The Value of Community-Service Programs
When both President Bush and Senator Edward M. Kennedy of
leading roles in a new national movement, there is reason to believe that something significant may be happening.
Such appears to be the case with the growing interest in Washington and elsewhere in youth-focused community-service programs.
By providing mechanisms through which young people are encouraged to volunteer in a wide variety of service projects, such programs can reaffirm the responsibilities of citizenship at a time when the values of citizen participation are in decline, especially among many younger Americans.
During his Presidential campaign, Mr. Bush spoke of the need to regenerate interest among young people in serving others, and he outlined a proposal toward that end.
In much the same spirit, Mr. Kennedy recently introduced community-service legislation stressing a school-based approach, saying that "the 1990's can be the decade when we rediscover the importance of giving something back to the country."
There is disturbing evidence to suggest the need for renewal of these values. The downward trend in voting--a minimal test of citizenship--is a case in point. Americans who do not even vote are unlikely to be involved in other aspects of civic life--and participation hit a 64-year low in the last Presidential election, when barely half of those eligible went to the polls.
But the decline in the voting of young people has been especially dramatic, dropping steadily since 18-year-olds were first eligible to vote in 1972. In the 1986 mid-term elections, for example, fewer than 17 percent of 18- to 24-year-olds voted, and in the 1988 election, only 36 percent turned out, a drop of nearly 5 percent from 1984.
Last summer, People for the American Way sponsored a series of focus groups among 18- to 24-year-old nonvoters to gain a better understanding of why so many young Americans have dropped out of the democratic process.
Among other findings, the informal discussions revealed that the adult world has not provided these young people with an appreciation of what it means to be a citizen in a democracy.
The vast majority of the focus-group participants recalled few family dinner-table conversations about politics, and a number were incredulous that anybody would actually watch a Presidential address on television. As one young man volunteered about the lack of interest in his home: "I don't know about anybody else, but when the President comes on TV, we turn the TV off."
If parents of these youths did not provide models or inspire interest in active citizenship, the students also gave poor marks to the institutions with which they came in contact, including the schools. When asked which subjects they liked best and least, these young adults characterized social-studies courses as "dull" with disheartening frequency.
"I guess they tried to teach you the formation of the government and how it was laid out," one participant said. "But, man, it was boring."
These responses were consistent with the findings of our 1987 study of civics and government textbooks most used in public school.

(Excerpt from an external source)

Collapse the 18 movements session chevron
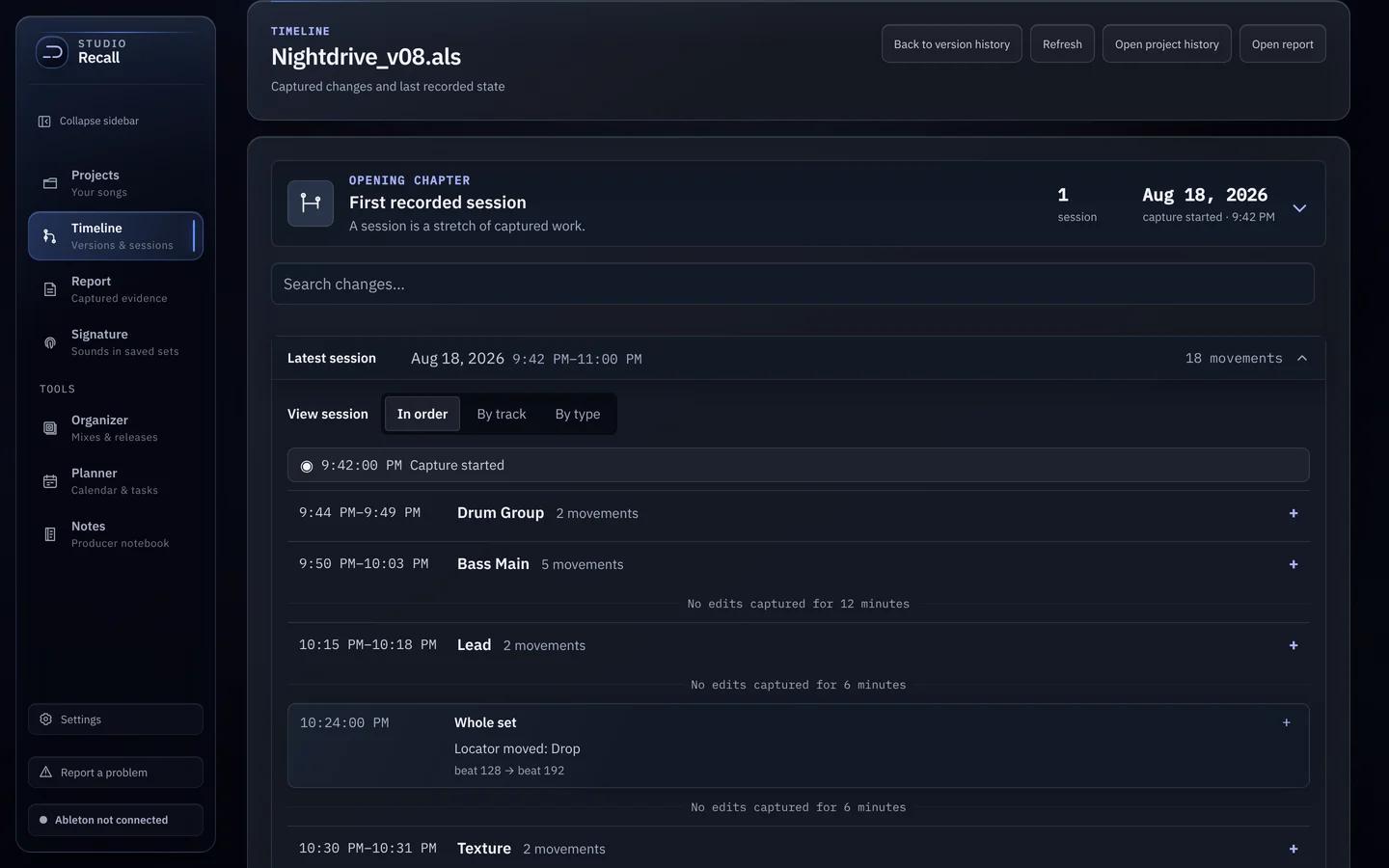The height and width of the screenshot is (868, 1389). 1302,359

Judging the books bland and uninspiring, an expert panel found that they gave little attention to the critical role of citizen participation in a democracy.
In many communities, another contributing factor to nonparticipation is the erosion of mediating institutions such as neighborhood organizations, churches, labor unions, and political parties.
In years gone by, these institutions provided a bridge between the individual and the larger community--and a sense of purpose and definition of the common good. Today, however, an increasing number of adults lack "a way into" community life--and there is a spill-over effect among the school-age population.
A recent study of American high schools by the Carnegie Foundation for the Advancement of Teaching reported that, "time and again, students complained that they felt isolated, unconnected to the larger world."
And Ernest L. Boyer, president of the foundation, suggested that schools have not yet addressed this important problem. "We were struck during our study that teenagers can go through 12 years of formal education without becoming socially engaged, without spending time with older people who may be lonely, helping a child who has not learned to read, cleaning up the litter on the street, or even rendering some useful service to the school itself. And this life of detachment occurs at the very time students are deciding who they are and where they fit."
To be sure, there are notable exceptions to this profile. School-based community-service programs dot the national landscape. Most are voluntary, although some public schools and an estimated 25 percent of independent private schools require such involvement for graduation.
Studies of community-service programs--including those based in schools--have found that participants regard their experiences as both personally rewarding and helpful to their careers. The researcher K.P. Luchs reported that after only 30 hours of service work, involved students "displayed significantly more positive attitudes toward others, a greater sense of efficacy and self-esteem, and larger gains in career planning [than nonparticipants]."
For many students, textbook readings become more relevant when they can be related to life experiences. And as researchers have shown, community service provides certain job-readiness skills, such as the experience of working cooperatively in a group setting, that traditional didactic instruction often does not offer.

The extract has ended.